*** Material provided ***

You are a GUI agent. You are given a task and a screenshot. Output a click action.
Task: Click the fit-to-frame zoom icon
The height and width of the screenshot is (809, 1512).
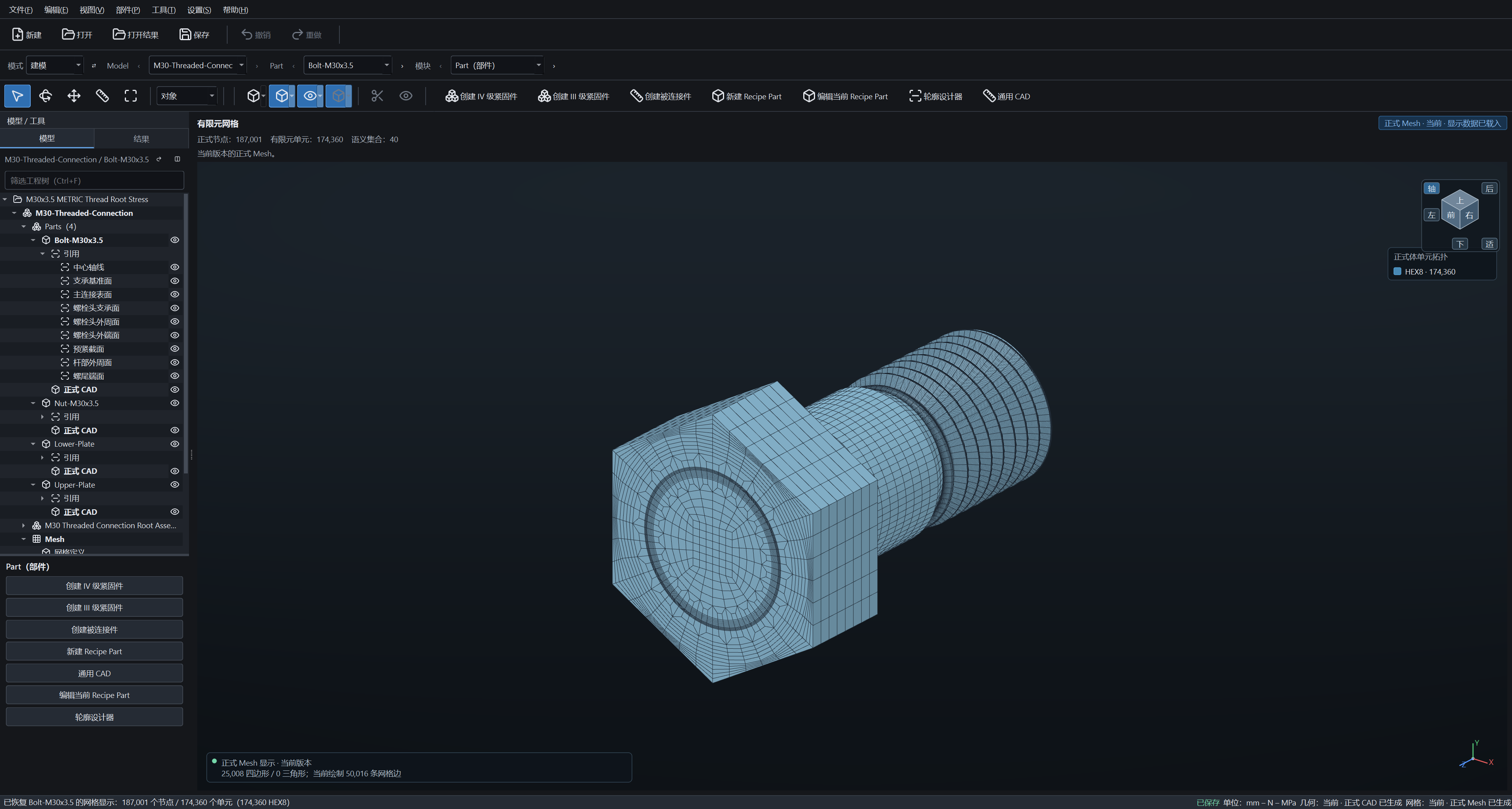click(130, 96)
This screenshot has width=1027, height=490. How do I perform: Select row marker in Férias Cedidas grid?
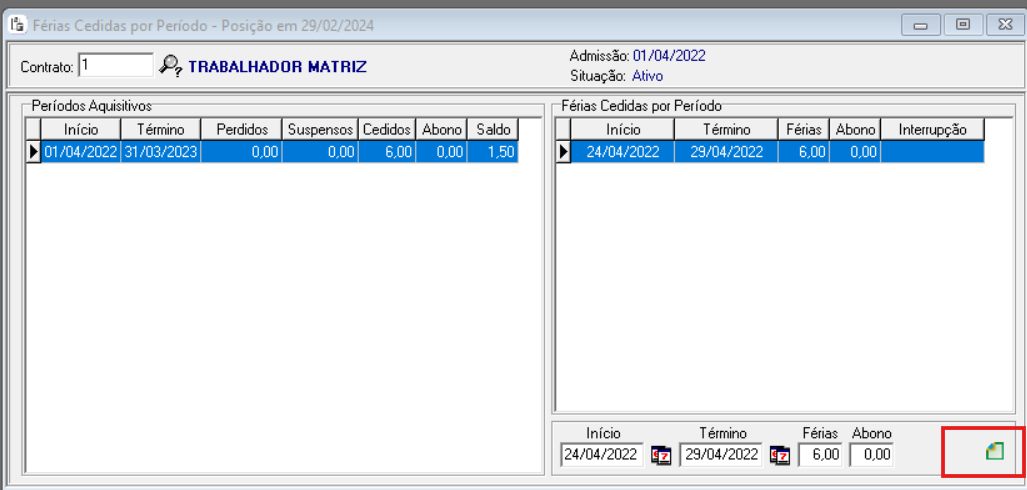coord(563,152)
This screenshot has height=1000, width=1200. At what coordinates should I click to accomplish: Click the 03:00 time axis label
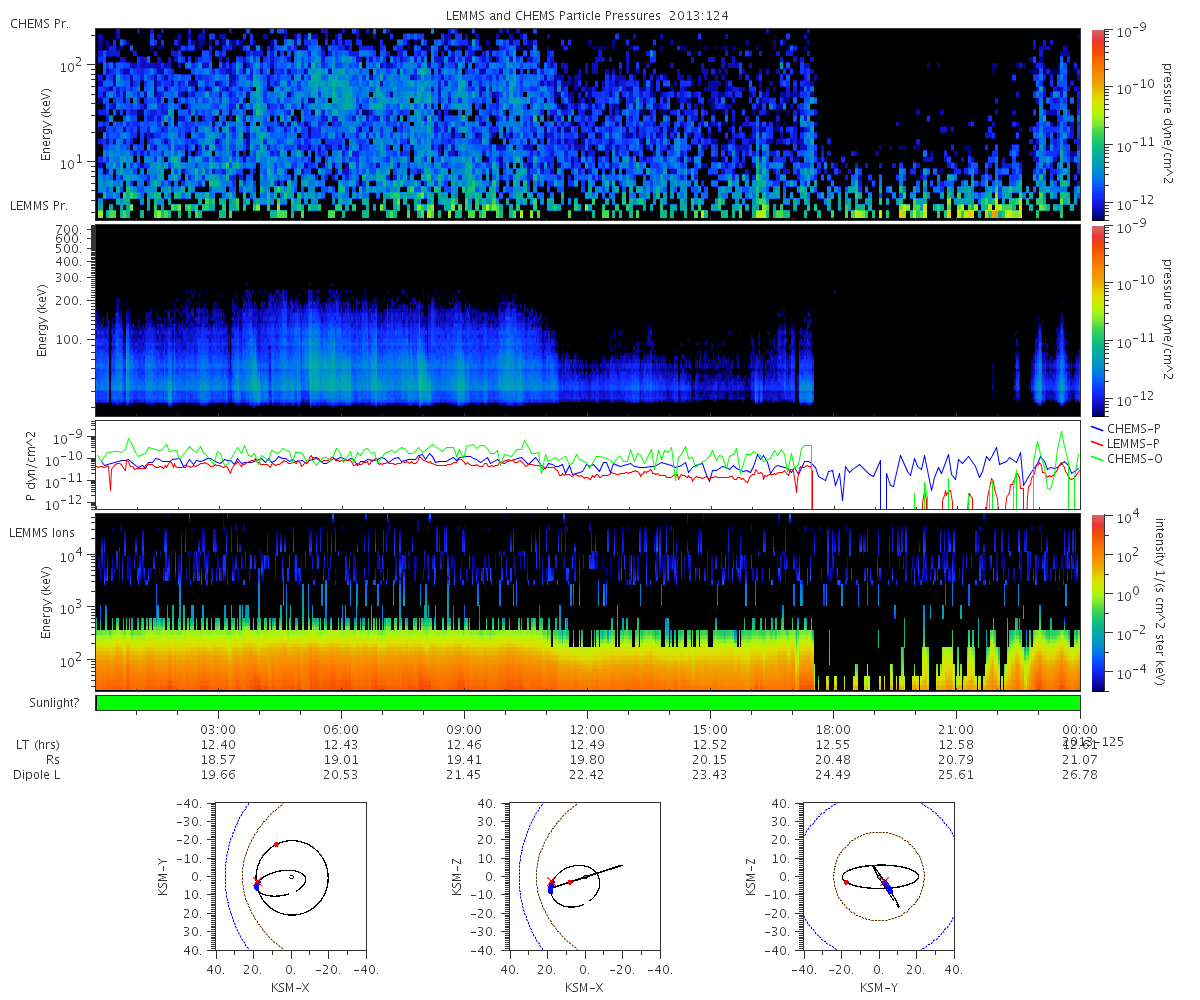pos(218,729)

***

Task directions>
Return only the line with "Task: Click the fit-to-frame zoom icon" and the lines after it up to the end of the records, exact and free of pictures.

Exercise answer>
Task: Click the fit-to-frame zoom icon
The height and width of the screenshot is (809, 1512).
click(130, 96)
This screenshot has width=1027, height=490. How do I perform: Select row marker in Férias Cedidas grid?
coord(563,152)
This screenshot has height=1000, width=1200. At what coordinates should I click to accomplish: Click the 03:00 time axis label
pos(218,729)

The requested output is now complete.